A group based in Japan and led by Shinichi Namba and Takahiro Konuma of the Osaka University Graduate School of Medicine additionally introduced practical guidelines for genomics-driven drug discovery in cross-population meta-analyses using information from the GBMI.

Their guidelines utilize three techniques for in-depth, genomics-driven drug discovery that work across populations. These consist of overlap enrichment of disease risk genes with existing drug targets to identify drug repurposing opportunities, endophenotype MR with subsequent quality controls to establish causal links between proteins and disease processes, and screening negative correlations between genetically regulated disease case-control gene expression and compound-regulated gene expression profiles to identify compounds that might correct disease-related gene expression alterations.

They applied this framework to 13 common diseases, identifying 266 drug/compound-disease pairs for possible drug repositioning in disorders ranging from certain types of blood clot to immune signaling pathways in gout.

In the fourth study in this series, researchers from the Norwegian University of Science and Technology and the University of Michigan presented findings from the Trøndelag Health Study (HUNT), a Norwegian population health study begun in 1984, which counts roughly 229,000 participants, approximately 88,000 of whom have provided genetic information.

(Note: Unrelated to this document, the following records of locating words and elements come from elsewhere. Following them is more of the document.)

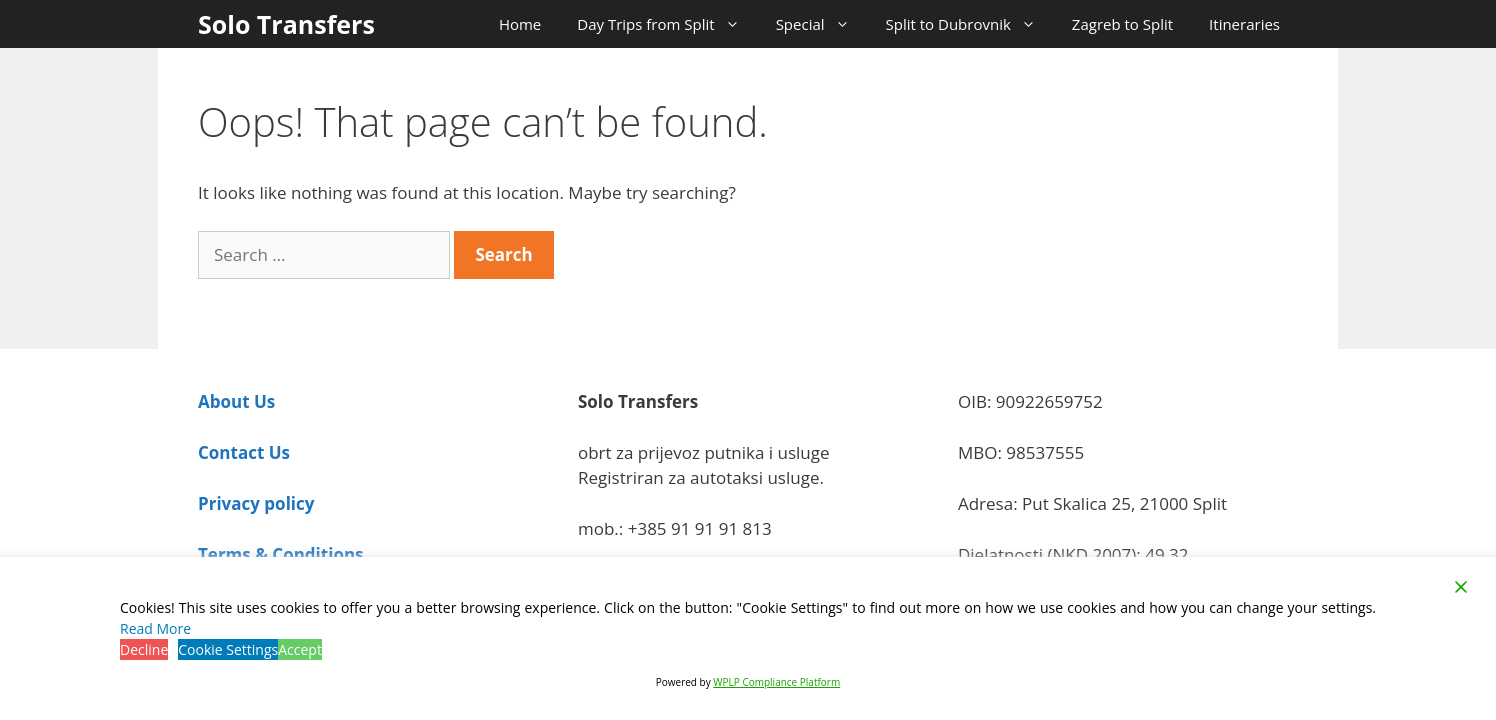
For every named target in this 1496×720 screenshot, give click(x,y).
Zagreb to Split (1122, 24)
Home (520, 24)
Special (822, 24)
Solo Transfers (286, 24)
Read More (155, 628)
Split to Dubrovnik (970, 24)
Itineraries (1244, 24)
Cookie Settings (228, 649)
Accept (300, 649)
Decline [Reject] (144, 649)
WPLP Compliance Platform (776, 682)
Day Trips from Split (667, 24)
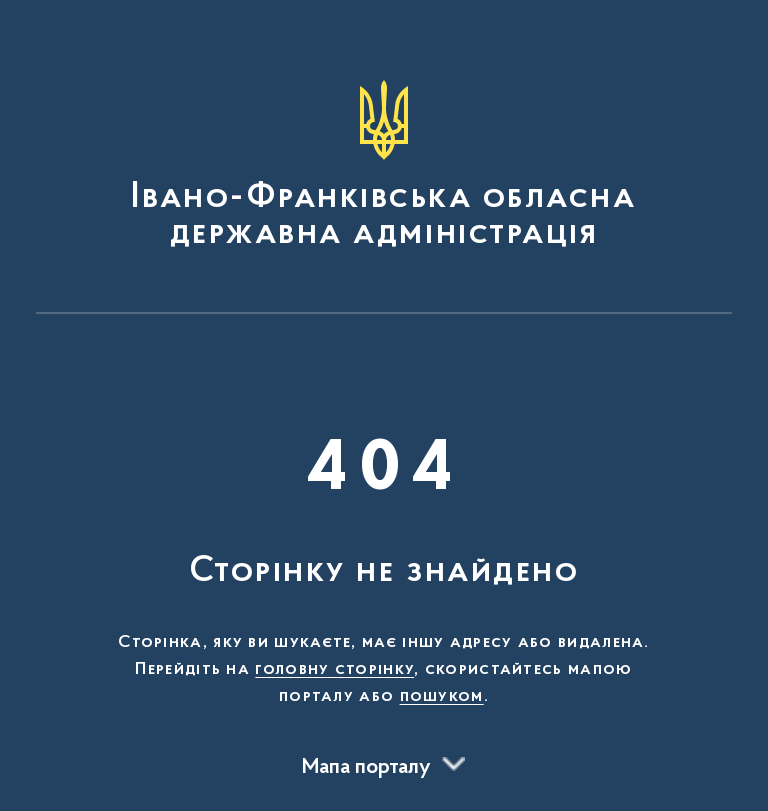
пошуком (442, 697)
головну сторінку (334, 670)
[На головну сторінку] (384, 166)
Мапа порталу (366, 768)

Through a genetic discovery strategy incorporating genotyping, sequencing, and imputation-based approaches, HUNT researchers have discovered insights into the mechanism of cardiovascular, metabolic, osteoporotic, and liver-related diseases. Over the course of the study, HUNT has inspired similar longitudinal studies across more diverse populations.

In a fifth study, an international team of researchers conducted a large-scale meta-analysis of idiopathic pulmonary fibrosis (IPF), a genetic disease whose rarity complicates research into it. Querying 13 biobanks around the globe and incorporating 11,160 patients from six ancestry groups, the team discovered seven new IPF-related gene markers, including several involved in lung function and COVID-19 response, as well as sex-specific effects. Importantly, the researchers estimate that only one of the new markers would have been identified had the analysis been limited to people of European ancestry.

Meanwhile, Arjun Bhattacharya of the University of California, Los Angeles, and colleagues presented a pipeline for using GBMI data to conduct transcriptome-wide association studies (TWAS). By linking genetic variants to traits, TWASs boost detection power and provide biological context to genetic associations.

The UCLA-led team laid out practical considerations for ancestry and tissue specificity, and meta-analytic strategies, as well as open challenges found at each step of the framework. Their pipeline establishes a foundation for adding transcriptomic context to biobank-linked GWAS, with the potential to accelerate genomic medicine through ancestry-specific expression models.

Finally, researchers from the Taiwan Biobank (TWB), a member of the GBMI, presented an overview of that biobank's cohort design, phenotype availability, genomic data generation, sample characteristics, genetic discoveries to date, and data access and sharing policy.

The TWB consists of more than 150,000 people largely of Han Chinese ancestry, whose genetic data researchers are linking to Taiwan's National Health Insurance database and other registries to improve genotype-phenotype relationships and enable deep, longitudinal genetic investigations.

Although biased toward male participants and currently lacking children in its cohort, the TWB provides one of the largest biobank resources for East Asian populations and promises to contribute to understanding the genetic basis of health and disease in global populations through collaborative and comparative studies with other biobanks.

"The aims of the GBMI are to increase the power to discover genetic variation associated with phenotypes for GWAS analyses, increase replication power, and determine more accurate polygenic risk scores," Laura Zahn, editor-in-chief of Cell Genomics, said in a statement. "Their work is helping to provide new insights into the underlying biology of human diseases and traits."